Mais alors pourquoi on les a pas vu encore ?

Je suppose qu’on les a fait fuir en arrivant. Le train les a certainement effrayé avec tout le bruit qu’il a fait. Mais ils ne vont pas tarder à revenir, si c’est leur territoire… »

Christophe plissa soudain les yeux, puis releva le visage de son travail, interloqué.

« Qu’est-ce qu’il y a ? Demanda Rachid.

Va falloir enterrer les morts.

Ouais… Ça serait mieux…mais je sais pas si y’a un religieux parmi nous.

Je parle pas de religion. Les morts vont attirer des prédateurs ou des charognards. Tu peux en être sûr… En fait… on est carrément dans la merde.

Pourquoi ? demandèrent en cœur Rachid et Samya.

A cause du sang, répondit Julie à sa place.

Ouais. On a plein de mort et encore plus de blessés. Vous pouvez être sûrs que les prédateurs du coin, s’il y en a, vont sentir ça de loin. Et si on peut pas se défendre… on va l’avoir profond.

Mais si on enterre les morts… Commença Kelthoum.

Ce sera déjà ça, continua Christophe. Mais on aura toujours les blessés ».

Kelthoum ne put réprimer un frisson d’appréhension.

« Et alors ? s’emporta Rachid. Qu’ils y viennent tes prédateurs ! On va se faire des armes et à nous tous on va les renvoyer chez leurs mères !

J’suis bien d’accord Rachid, approuva Christophe. Mais les armes ne suffiront pas.

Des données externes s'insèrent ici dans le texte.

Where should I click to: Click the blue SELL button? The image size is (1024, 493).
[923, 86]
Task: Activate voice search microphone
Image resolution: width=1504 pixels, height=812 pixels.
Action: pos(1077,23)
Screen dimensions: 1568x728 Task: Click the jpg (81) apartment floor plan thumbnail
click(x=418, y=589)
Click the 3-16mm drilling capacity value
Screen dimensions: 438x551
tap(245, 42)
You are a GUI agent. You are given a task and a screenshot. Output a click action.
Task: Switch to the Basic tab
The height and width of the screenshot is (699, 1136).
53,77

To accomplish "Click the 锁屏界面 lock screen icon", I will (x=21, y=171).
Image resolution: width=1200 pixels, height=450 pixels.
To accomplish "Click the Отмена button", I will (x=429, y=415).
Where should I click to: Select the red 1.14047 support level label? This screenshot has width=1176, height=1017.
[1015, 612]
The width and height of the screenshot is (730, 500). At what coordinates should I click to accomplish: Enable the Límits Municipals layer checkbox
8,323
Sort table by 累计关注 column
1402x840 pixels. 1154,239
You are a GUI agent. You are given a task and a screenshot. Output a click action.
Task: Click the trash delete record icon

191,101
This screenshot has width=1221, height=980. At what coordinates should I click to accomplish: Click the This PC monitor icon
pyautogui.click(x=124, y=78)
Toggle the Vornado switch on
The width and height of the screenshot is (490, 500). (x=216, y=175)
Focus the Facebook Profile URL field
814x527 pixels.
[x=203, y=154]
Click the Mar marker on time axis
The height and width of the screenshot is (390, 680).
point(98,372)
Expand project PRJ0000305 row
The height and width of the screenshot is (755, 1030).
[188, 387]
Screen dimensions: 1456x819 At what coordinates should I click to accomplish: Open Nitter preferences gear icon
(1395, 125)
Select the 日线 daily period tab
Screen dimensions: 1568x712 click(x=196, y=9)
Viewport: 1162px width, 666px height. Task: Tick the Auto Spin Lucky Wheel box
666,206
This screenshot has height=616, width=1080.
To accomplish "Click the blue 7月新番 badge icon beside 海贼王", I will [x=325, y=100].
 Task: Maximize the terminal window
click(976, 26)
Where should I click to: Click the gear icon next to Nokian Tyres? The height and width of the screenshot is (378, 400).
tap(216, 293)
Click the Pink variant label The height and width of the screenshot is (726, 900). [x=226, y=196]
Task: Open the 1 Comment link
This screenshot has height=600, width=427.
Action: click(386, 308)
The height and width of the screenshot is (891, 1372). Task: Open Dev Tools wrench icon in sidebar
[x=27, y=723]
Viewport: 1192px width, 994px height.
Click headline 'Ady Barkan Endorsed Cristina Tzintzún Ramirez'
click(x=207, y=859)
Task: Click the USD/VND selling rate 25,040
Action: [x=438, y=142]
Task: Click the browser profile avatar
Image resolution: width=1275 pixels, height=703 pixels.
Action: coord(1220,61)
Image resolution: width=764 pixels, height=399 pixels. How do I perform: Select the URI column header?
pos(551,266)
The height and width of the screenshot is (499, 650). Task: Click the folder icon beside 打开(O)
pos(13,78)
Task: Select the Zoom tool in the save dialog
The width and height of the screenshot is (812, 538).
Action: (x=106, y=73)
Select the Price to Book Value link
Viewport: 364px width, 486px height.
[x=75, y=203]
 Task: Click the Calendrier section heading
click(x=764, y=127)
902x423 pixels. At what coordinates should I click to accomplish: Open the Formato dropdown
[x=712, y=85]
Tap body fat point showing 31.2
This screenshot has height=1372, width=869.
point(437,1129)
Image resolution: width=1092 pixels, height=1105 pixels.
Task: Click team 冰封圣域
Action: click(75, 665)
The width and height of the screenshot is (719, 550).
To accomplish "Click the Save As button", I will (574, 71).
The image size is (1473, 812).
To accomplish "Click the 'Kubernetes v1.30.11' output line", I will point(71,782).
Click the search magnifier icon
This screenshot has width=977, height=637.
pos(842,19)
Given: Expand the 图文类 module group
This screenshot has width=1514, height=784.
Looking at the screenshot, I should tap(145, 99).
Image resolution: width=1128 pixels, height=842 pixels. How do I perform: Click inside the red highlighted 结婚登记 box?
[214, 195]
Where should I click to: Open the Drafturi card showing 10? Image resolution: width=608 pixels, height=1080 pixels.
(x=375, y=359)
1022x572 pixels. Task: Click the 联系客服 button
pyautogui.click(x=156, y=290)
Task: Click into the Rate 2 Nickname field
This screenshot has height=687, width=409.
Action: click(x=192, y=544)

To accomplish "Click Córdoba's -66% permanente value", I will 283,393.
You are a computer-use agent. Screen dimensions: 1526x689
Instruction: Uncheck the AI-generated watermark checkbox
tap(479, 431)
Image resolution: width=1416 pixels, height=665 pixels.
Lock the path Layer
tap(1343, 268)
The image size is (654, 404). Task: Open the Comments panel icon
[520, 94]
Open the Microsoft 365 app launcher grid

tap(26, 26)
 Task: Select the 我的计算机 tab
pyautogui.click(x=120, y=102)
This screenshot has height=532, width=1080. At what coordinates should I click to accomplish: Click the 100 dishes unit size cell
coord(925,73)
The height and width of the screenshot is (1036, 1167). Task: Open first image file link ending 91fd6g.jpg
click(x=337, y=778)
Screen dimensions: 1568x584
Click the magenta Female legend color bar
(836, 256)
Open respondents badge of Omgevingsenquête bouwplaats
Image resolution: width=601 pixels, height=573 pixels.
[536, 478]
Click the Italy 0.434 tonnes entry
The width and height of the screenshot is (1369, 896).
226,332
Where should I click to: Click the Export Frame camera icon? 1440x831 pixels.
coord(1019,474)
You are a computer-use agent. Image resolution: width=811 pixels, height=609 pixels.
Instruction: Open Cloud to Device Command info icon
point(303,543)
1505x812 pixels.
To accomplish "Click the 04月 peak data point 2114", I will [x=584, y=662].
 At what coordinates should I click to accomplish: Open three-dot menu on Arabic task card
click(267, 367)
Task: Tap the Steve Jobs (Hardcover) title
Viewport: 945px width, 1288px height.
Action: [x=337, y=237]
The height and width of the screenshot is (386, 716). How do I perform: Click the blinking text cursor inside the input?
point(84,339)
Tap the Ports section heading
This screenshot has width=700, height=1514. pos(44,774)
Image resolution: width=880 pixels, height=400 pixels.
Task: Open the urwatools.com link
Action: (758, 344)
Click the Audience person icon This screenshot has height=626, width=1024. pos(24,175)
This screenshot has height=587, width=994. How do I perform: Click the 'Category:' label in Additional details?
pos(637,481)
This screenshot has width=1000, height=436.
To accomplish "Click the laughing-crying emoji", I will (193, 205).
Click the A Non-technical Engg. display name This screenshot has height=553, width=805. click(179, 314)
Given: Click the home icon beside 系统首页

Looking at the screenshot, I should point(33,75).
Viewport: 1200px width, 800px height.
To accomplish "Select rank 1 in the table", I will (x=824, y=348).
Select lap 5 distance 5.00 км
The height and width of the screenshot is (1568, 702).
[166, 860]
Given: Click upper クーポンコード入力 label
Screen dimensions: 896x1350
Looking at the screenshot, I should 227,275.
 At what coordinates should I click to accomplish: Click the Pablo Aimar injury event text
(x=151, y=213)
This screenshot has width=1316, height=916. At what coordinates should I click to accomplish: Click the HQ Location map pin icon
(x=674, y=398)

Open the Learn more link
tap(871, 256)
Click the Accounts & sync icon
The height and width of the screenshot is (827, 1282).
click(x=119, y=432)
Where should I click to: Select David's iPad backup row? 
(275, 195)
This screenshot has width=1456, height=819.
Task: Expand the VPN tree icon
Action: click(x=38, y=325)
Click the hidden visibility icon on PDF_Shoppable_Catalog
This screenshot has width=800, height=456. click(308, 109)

Je sais pas si t’as déjà vu un tigre ou un lion ou même un ours… Moi je pense qu’on pourra pas tenir avec juste quelques bouts de bois.

On n’a qu’à faire du feu » Avança Kelthoum.

Christophe acquiesça, suivi dans son geste par tous les autres : « Excellente idée. Mais il va falloir s’organiser.

Le plus important, c’est le feu ! avança Rachid. On n’a qu’à tous récupérer du bois, et on fera un grand feu, en rassemblant les blessés autour.

Ou alors on rassemble les blessés au centre, proposa Christophe, et on fait plusieurs feux autour. Parce que cent personnes autour d’un feu, ça en laisse trop sur les bords ».

Rachid réfléchit rapidement, pour en convenir après un petit signe de tête.

« On fait pas d’armes alors ? Demanda Julie.

Si, répondit Christophe. On n'a qu’à faire deux équipes ».

Kelthoum regarda en direction des défunts, dont le corps avait été couvert d’un vêtement : « Et pour les morts ? On fait pas un troisième groupe pour s’occuper d’eux ?

On pourra toujours faire ça après, lui répondit Rachid. Vaut mieux qu’on soit prêt à se défendre si un stremon se pointe.

Un stremon ? » Kelthoum le regardait en souriant de l’expression.

Bein ouais, reprit-il, un stremon, une grosse bête avec des grandes griffes ! » Et il partit d’en rire après une grimace suggestive.

Christophe regardait la scène, la tête légèrement penchée, les sourcils froncés, la mine un peu pincée.

« Et en plus il est beau gosse » lui souffla Samya, juste à ses côtés.

Christophe l’observa quelques instants.

« Pourquoi tu dis ça ? » Lui demanda-t-il.

Elle haussa les épaules : « Comme ça. ». Mais elle sourit malicieusement, avant de se retourner vers ses amies : « On va chercher du bois les filles ? »

Kim, Julie et Ève se levèrent pour l’accompagner.

« Vous éloignez pas trop, les avertit Christophe. Ça serait trop con si...

T’en fais pas, lui répondit Samya, si y’a un truc, on crie !

C’est ça. Et au lieu de faire les malignes, prenez ça plutôt. »

Et il leur lança l'arme qu’il avait confectionné. Julie l’attrapa au vol avec un « OK ! c’est moi qui m’occupe de ça ! »

Après qu’elles se furent éloignées de quelques mètres, Christophe se retourna vers Kelthoum et Rachid, encore en train de deviser.

« Bon, ben je crois que je vais m’occuper des lances ! Leur lança-t-il. Vous pouvez peut-être essayer de trouver d’autres couteaux dans les bagages, ou des trucs qui pourrait nous servir. Des briquets entre autres. J’en ai récupéré un mais vaut mieux en avoir plusieurs… et même des journaux, pour allumer le feu.

D’accord ! répondit Kelthoum.

J’vais avec toi » lui dit Rachid en lui emboîtant le pas, sans même attendre de réponse.

Christophe les regarda quelques instants, puis haussa les sourcils en signe d’impuissance. Il reporta ensuite son attention autour de lui, pour estimer quels étaient ceux qu'il pourrait convertir à sa stratégie tout en continuant de tailler des lances.

 

 

* *

*

 

 

Le soir commençait à poindre lorsqu’ils réussirent à amorcer leur premier feu.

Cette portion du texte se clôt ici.